- **Stored items**:

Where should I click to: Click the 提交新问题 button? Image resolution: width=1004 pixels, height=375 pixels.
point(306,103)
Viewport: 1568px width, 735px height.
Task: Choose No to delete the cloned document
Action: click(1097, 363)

- **Exercise**: Each record should be transcribed exactly as it was written.

- **Your response**:
Where should I click to: Click the 提交新问题 button? Image resolution: width=1004 pixels, height=375 pixels.
point(306,103)
Viewport: 1568px width, 735px height.
Task: Choose No to delete the cloned document
Action: click(1097, 363)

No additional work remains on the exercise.